И затем перешел к семье. Здесь он, снедаемый каким-то злобным восторгом и особенно ядовитый, особенно иронизирующий, так и напустился, как ястреб, и на Вронского из «Анны Карениной», и на самого Каренина, и на Ирину в «Дыме» (особенно на Ирину…), и на Элен из «Войны и мира»… Беспощадно разоблачал он «всю эту показную мораль, всю эту яркую шумиху многозначительных фраз и дел красивых, всю эту мишуру импонирующей обстановки и титулов, звонких до наивности; золотом расшитых мундиров и костюмов, цена которым голод и нищета целых губерний…» Под всем этим блеском, под всем этим «одуряющим» престижем, он, как бы торжествуя, как бы захлебываясь от наслаждения, указал нам язвы и раны, гной и рубища. И он не удовольствовался Россией и современным состоянием общества. Для его ума, явно раздраженного, и для его явно же озлобленного сердца это было мало. Он бросился к Риму времен упадка, он коснулся Италии эпохи Борджиа{28} и Медичисов, он перебрал вельможество Англии в пору войн Алой и Белой Розы{29}, он не забыл «гнусный» двор Людовика XIV{30} и кавалеров времен революции, топтавших трехцветную кокарду – и отовсюду темною тучей нависали над нами пороки и преступления несчастной аристократии, ее неумелость, ее двуличие, ее безверие наряду с ханжеством, и затем, как угрожающий призрак, воздвиглись трагические перспективы: «Общая деморализация и общая гибель роковой исход всяких аристократических влияний».

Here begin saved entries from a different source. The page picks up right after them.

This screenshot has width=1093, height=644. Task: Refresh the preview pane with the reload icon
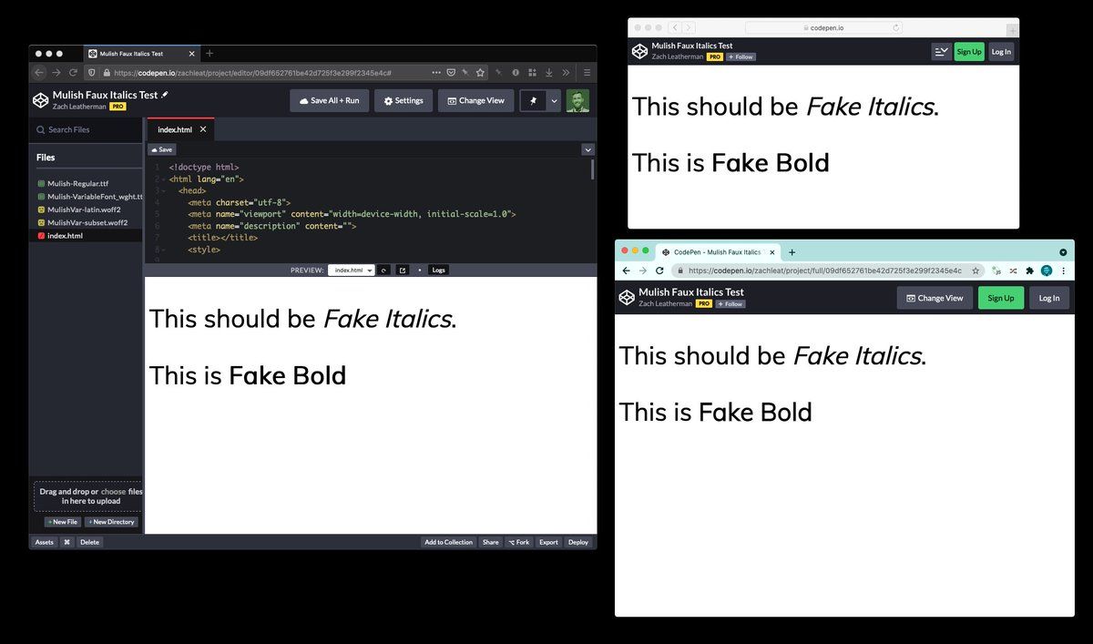pyautogui.click(x=384, y=271)
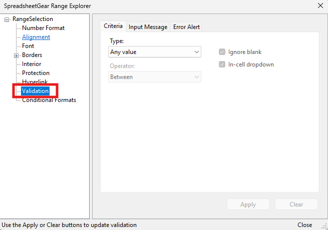Viewport: 328px width, 230px height.
Task: Open the Type dropdown showing Any value
Action: 155,52
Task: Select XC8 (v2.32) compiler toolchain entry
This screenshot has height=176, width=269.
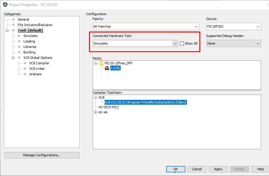Action: pyautogui.click(x=146, y=102)
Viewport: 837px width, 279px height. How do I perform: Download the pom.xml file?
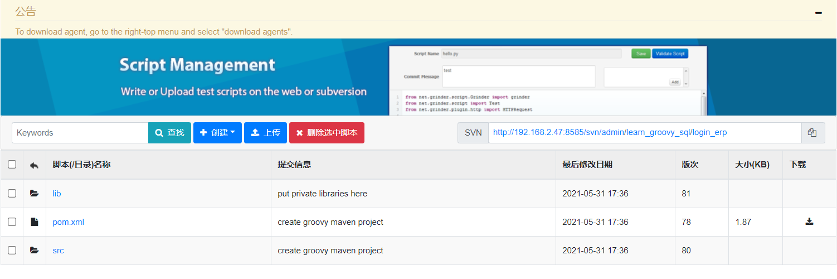(x=809, y=222)
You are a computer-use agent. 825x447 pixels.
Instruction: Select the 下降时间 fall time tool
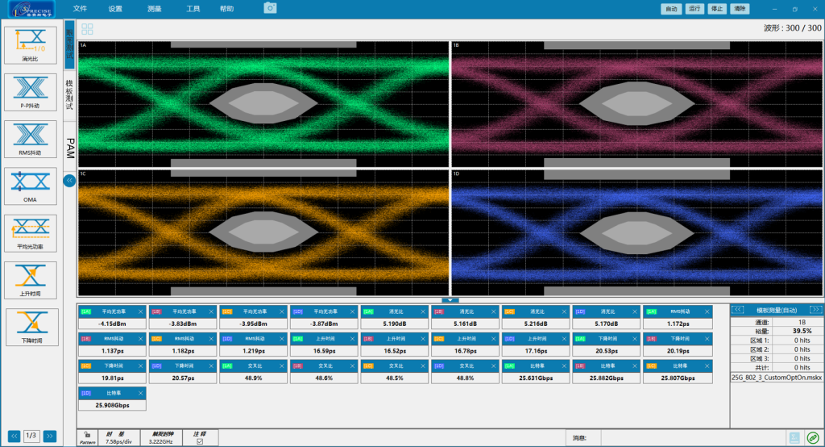pos(31,327)
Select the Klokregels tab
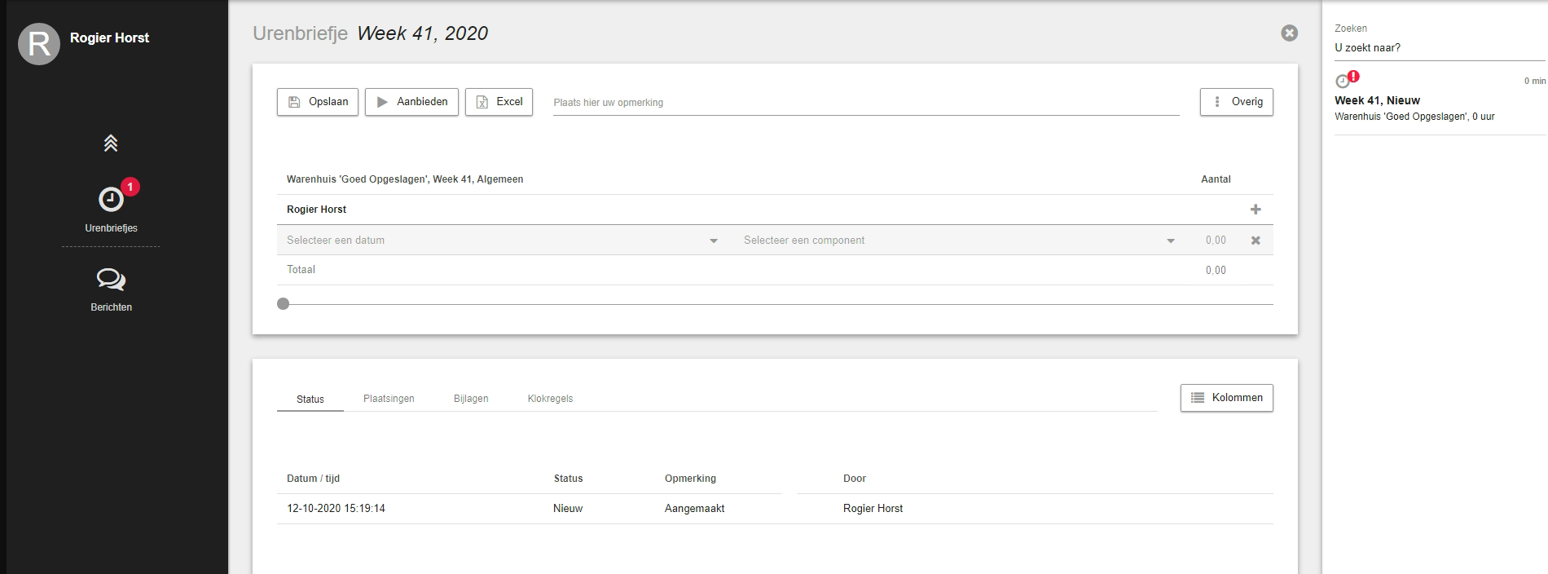The image size is (1548, 574). point(550,399)
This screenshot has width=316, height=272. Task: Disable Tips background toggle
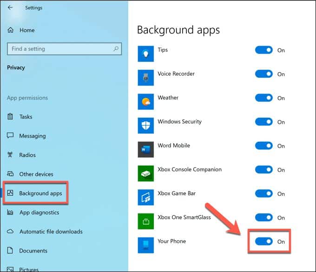click(x=264, y=50)
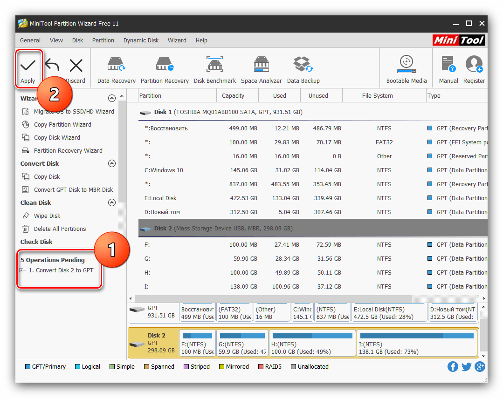This screenshot has height=398, width=503.
Task: Select Wipe Disk in sidebar
Action: (x=47, y=216)
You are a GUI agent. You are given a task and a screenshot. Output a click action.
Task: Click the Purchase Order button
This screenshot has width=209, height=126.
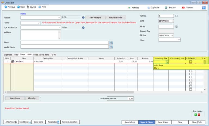tap(115, 17)
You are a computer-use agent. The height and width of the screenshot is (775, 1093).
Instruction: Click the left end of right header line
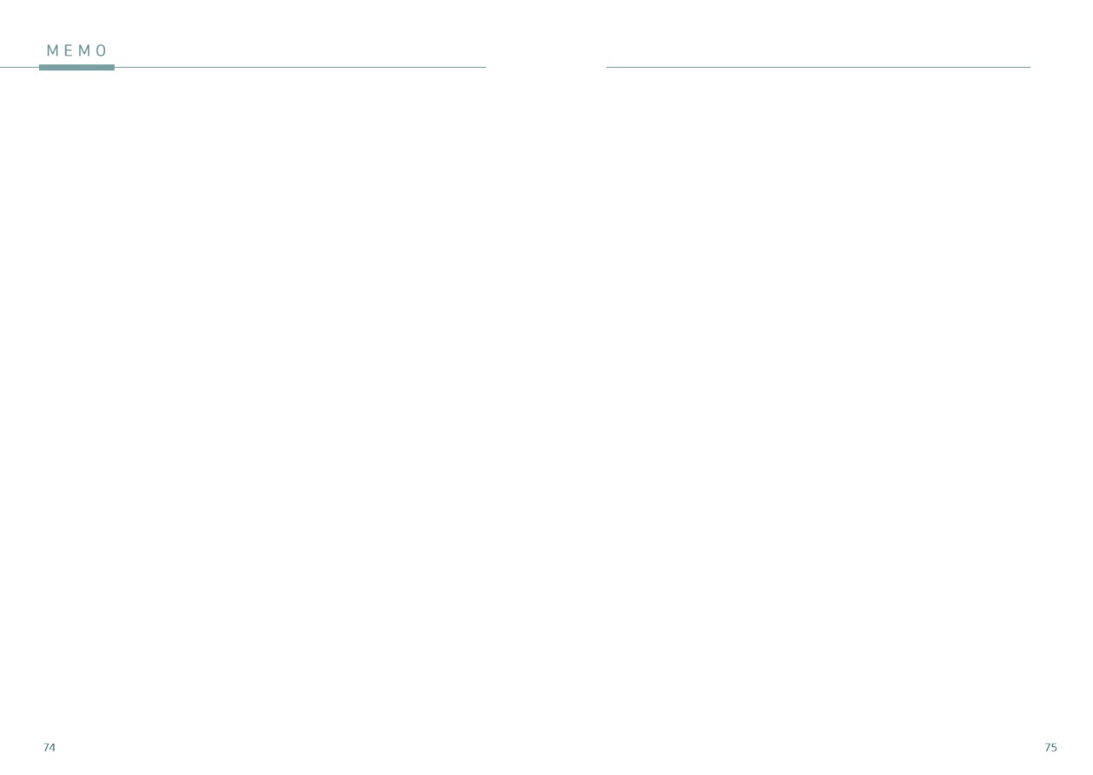[x=609, y=67]
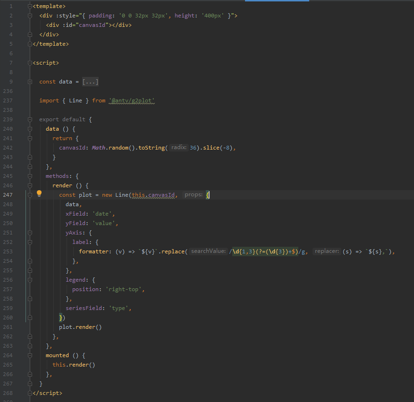Fold the yAxis block on line 251

(30, 233)
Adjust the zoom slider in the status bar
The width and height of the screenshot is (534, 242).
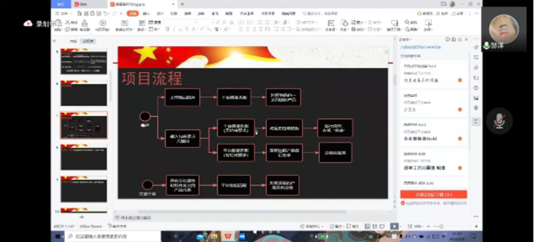coord(441,227)
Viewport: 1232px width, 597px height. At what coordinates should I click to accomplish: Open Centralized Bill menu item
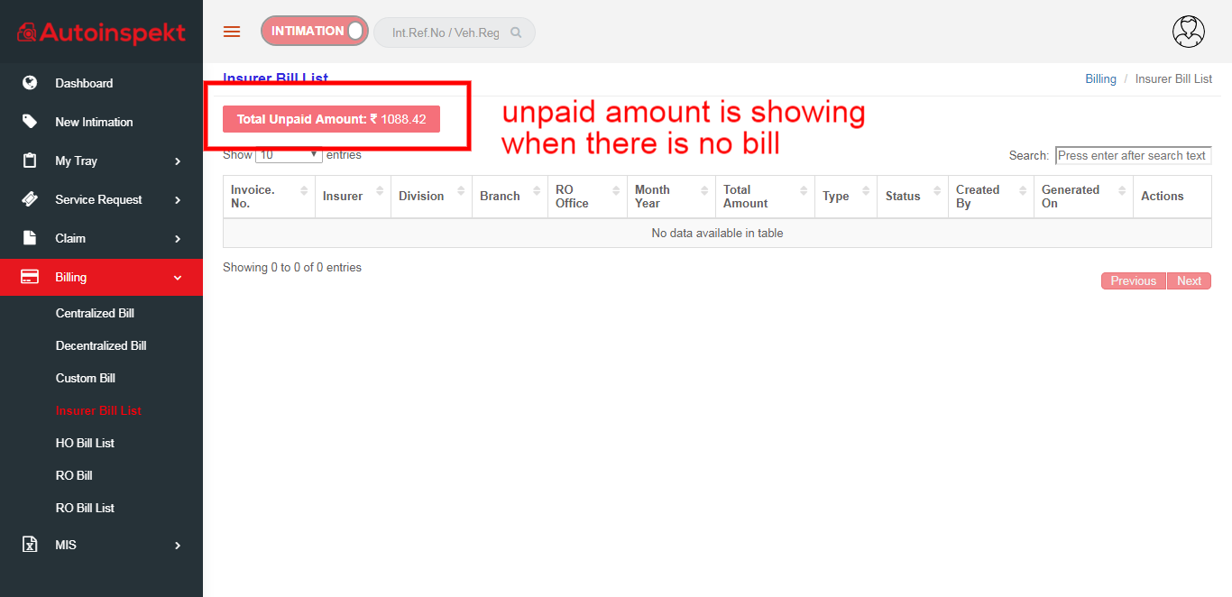(95, 313)
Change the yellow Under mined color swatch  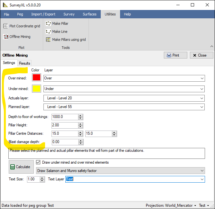36,88
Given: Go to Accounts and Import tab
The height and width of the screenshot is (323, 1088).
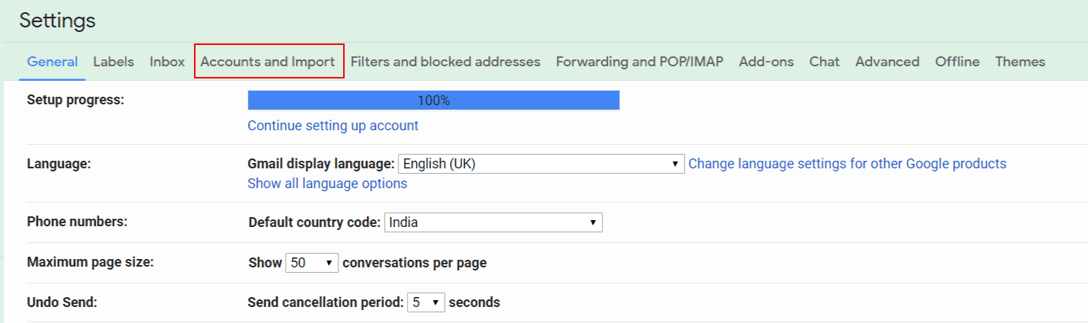Looking at the screenshot, I should pyautogui.click(x=268, y=62).
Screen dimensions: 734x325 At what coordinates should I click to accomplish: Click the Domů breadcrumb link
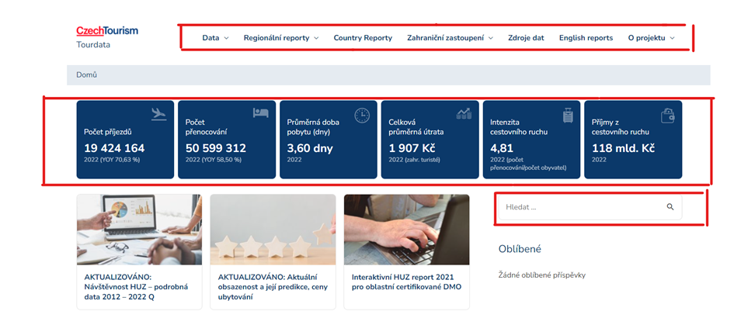86,75
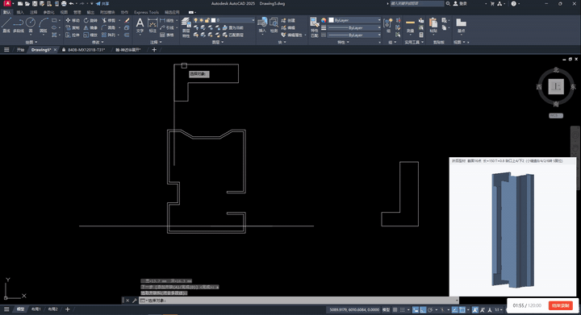Click the Move (移动) modify tool
Screen dimensions: 581x315
[73, 20]
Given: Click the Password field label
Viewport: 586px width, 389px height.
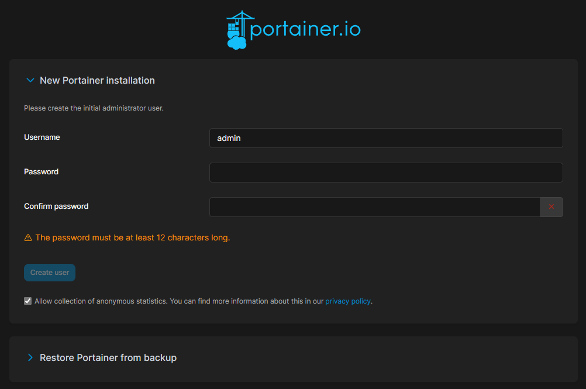Looking at the screenshot, I should 41,172.
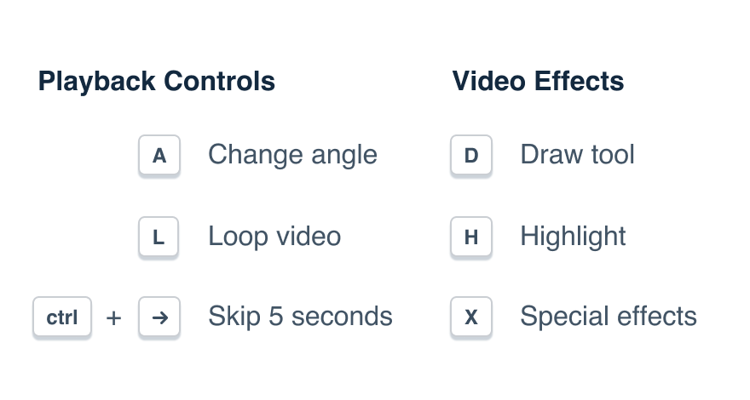This screenshot has height=400, width=750.
Task: Select the Change angle label
Action: pos(292,155)
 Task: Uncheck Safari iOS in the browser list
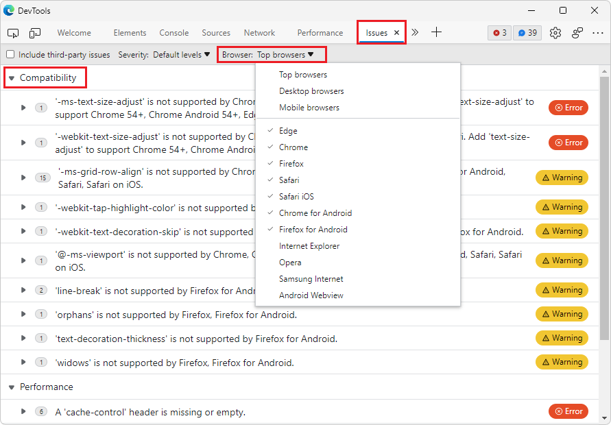(x=295, y=196)
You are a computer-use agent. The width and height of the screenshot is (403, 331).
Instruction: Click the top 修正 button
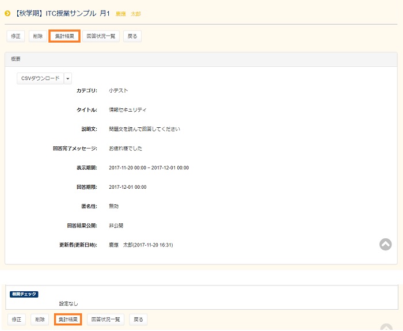[16, 36]
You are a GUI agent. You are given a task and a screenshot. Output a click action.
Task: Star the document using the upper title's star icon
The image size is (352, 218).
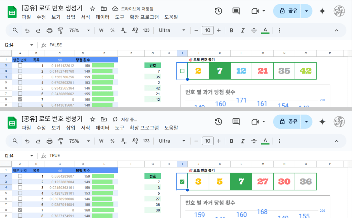(92, 9)
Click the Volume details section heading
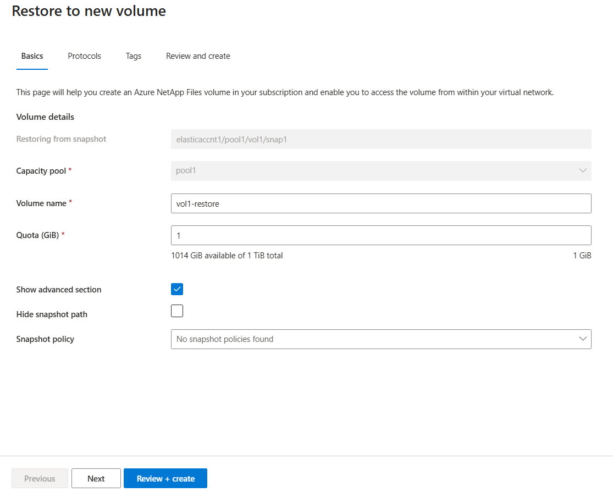Screen dimensions: 613x492 [45, 117]
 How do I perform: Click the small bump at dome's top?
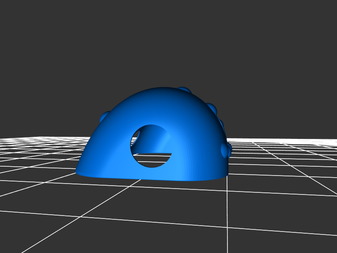click(x=184, y=89)
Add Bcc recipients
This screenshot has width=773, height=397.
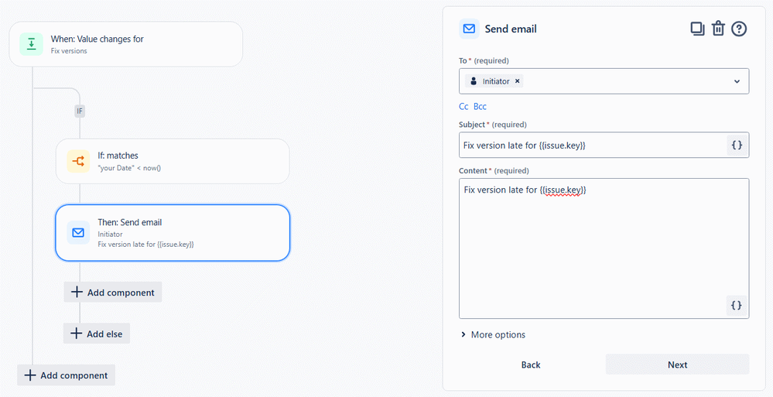pyautogui.click(x=480, y=107)
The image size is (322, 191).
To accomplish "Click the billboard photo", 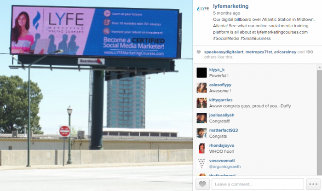I will coord(96,96).
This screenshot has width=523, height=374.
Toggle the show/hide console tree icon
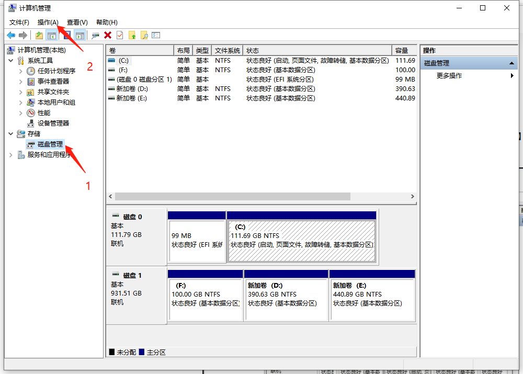coord(52,35)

– Но уроки… – слабо вставляла Инна Юрьевна, очевидно возмущенная до глубины души пламенными нападками Лебедкина на аристократию.
– Для нее не существует уроков! – кричал Лебедкин. – Никогда и ничего не выносила она из них-с!.. Это будьте покойны, сударыня. (Да, он сказал «сударыня»…) При Карле Десятом{31} она устроила «белый» террор… При Карле Втором{32} английском и дураке Якове{33} натворила мучеников… В Италии ограбила народ и продала его… В Польше погубила свободу… У нас, с каждым новым бунтом голытьбы, распространяла крепостное право… – тут он перешел преимущественно к аристократии русской. – А теперь о чем все они мечтают! воскликнул он, задорно надвигаясь на Инну Юрьевну, – да об «сословии» мечтают-с… О старинном режиме думают… Да режим-то этот чают с вариациями-с!.. Ведь у них цел ультиматум-то тысяча семьсот тридцатого года…{34} Ведь если республиканцы французские к принципам восемьдесят девятого года вожделеют, так наши-то князья да графы год семьсот тридцатый лелеют в сердцах своих, и даже который из них азбуке плохо научен, и тот смакует «совет верховный»… Знаем мы их достаточно-с!.. Все эти господа очень даже понятны нам-с… Идеальчики-то их известны до подлинности: похерить интеллигенцию да закрепостить ее латинянам, водворить благонравие да наводнить государство назидательными книжками «О добром помещике и признательных мужичках»… Смекаем-с, сударыня!.. (Инну Юрьевну коробило). Им ведь так бы хотелось: одна сторона – нехай, дескать, лапоть первобытный, а другая – карета с гербом на дверцах, – низ и вершина, значит единение и совокупление, а все, что в середке-то, – пусть к черту на кулички отправляется… Вот то-то заблагоденствовали бы… То-то праздник бы велий восчувствовали в сердцах своих… О, благодетели… – И опять распространился в проклятиях.